Renovating the space. As one of the region’s most unique performance venues, The Space is renowned for its five-sided, intensely intimate, flexible design. Thus, when our firm was asked to oversee the gutting and rebuilding of the theatre, we approached our role with a balance of preservation and complete re-thinking of the task at hand.
“The DCPA has been fortunate to work with Semple Brown for over a decade. The Semple Brown team undoubtedly has a deep understanding of modern theatrical design but they also work tirelessly to make sure that the design serves each and every client need,” said Clay Courter, vice president and facilities and event services, Denver Center for the Performing Arts.
Preservation included keeping the five-sided shape, the cast-in-place concrete and the immersive seating configuration. A complete re-thinking included a total rearrangement of how the audience enters the theatre, and the location of critical support spaces.
“Working on the Space Theatre renovation, it was extremely important to us that the quality of our spaces mirror the quality of the productions produced by our Tony-Award winning theatre company for the last 40 years,” said Courter. “Semple Brown had a keen understanding of the building’s original architectural integrity and worked diligently to ensure that the new Space Theatre honored the original architect’s stylistic intent while also bringing the facility into the 21st century.”
The history. The original theater complex, designed by Kevin Roche John Dinkeloo and Associates, opened in 1979 as a purpose-built arts center for a resident theatre company with two live theater venues, a cinema and a rehearsal studio. (I attended my first production in the Space Theatre in 1984 as a graduate student, worked in the facility for three years as a professional, and have been fascinated by its uniqueness ever since.)
By 2010, however, the DCPA recognized that multiple areas of the theater complex needed updating to address shifts in audience expectations and programming needs. They commissioned our firm to evaluate opportunities and help prioritize phased improvements, the first of which was a renovation of the lobby completed in 2011 (including relocating the box office, enlarging the café, increasing patron seating, and de-cluttering signage and graphics). The second project iteration converted little-used office space into a new patron and special event room called the Directors’ Room. And the third phase identified was the Space Theatre renovation.

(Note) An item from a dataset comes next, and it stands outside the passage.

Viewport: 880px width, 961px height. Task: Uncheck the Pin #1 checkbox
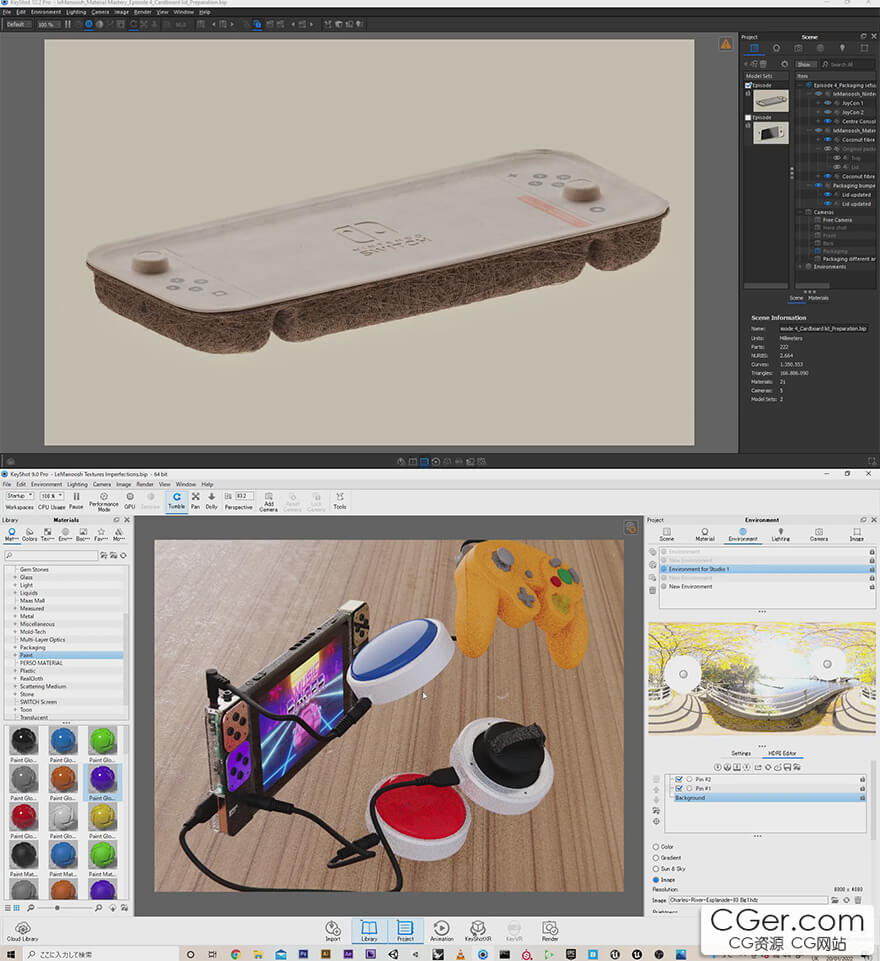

After more than three decades and some 400 productions, our 2014 assessment – done in collaboration with Theatre Projects Consultants – determined that the theater needed improvements to its audience amenities, performance infrastructure, circulation, code compliance, support spaces and accessibility to meet the needs of the future. We led a skilled team that included Theatre Projects Consultants, K2, Martin/Martin and MKK Consulting Engineers, and set out to improve all of the identified areas while retaining everything that was beloved about the theater, including the intimacy and the audience interplay created by the “in the round” arena form itself.

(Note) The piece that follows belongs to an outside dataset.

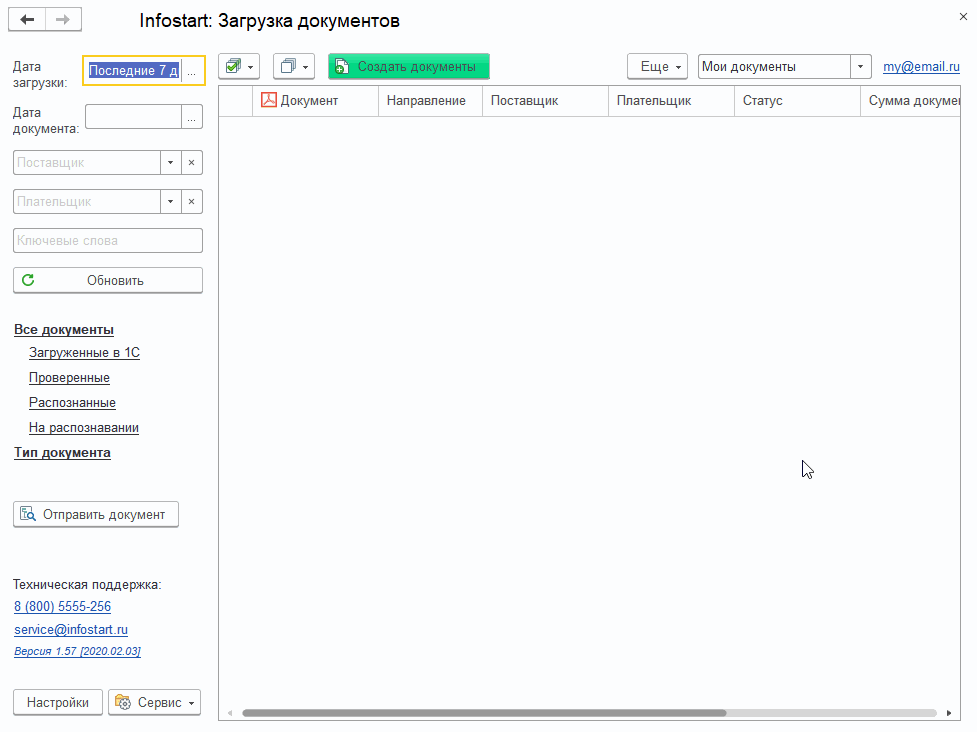
Task: Click the horizontal scrollbar of the table
Action: pos(484,713)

A Theater for the Future. Today, while the size of The Space’s performance area is nearly identical, and the pentagonal shape of the room has been maintained, a greater portion of the audience seating has been moved to the main level, achieving closer eye contact with the actors while sustaining the sense of intimacy and energy. Five scenic openings can be open or filled with seats, depending on the production needs, and the entire stage floor area over the trap room can be opened for scenic use. The main entrance has also been relocated to give The Space its own dedicated lobby, better circulation, improved accessibility and its own restrooms. Improved acoustical isolation, ventilation, and production capabilities (new accessible dressing rooms, five new control booths, lighting controls, new stair to the trap room and improved rigging support) and improved life safety features were included as well.
A refreshed palette also adds warmth through the introduction of wood panels at the front of the mezzanines, yet retains the “technical” feel of the building through exposed cast concrete and new metal panels lining the theatre. New, upgraded seats also provide comfort throughout.
“Original surfaces and finishes were uncovered and restored in creative ways.,” added Courter. “New finishes were selected specifically to complement, enhance and warm the added spaces. The result is a seamless blend of the old and new. This space will carry us in the next 40 years and we could not have done it without Semple Brown.”
A casual glance at this transformed space may not detect the depth of the changes to the building. But the many new capabilities and offerings of The Space Theatre will be apparent for years to come, both in the performances mounted in the theater, and the enhanced experience audience members will enjoy there. The unique character and dynamic energy of this new theater has prepared Denver’s vibrant performing arts scene for a new generation.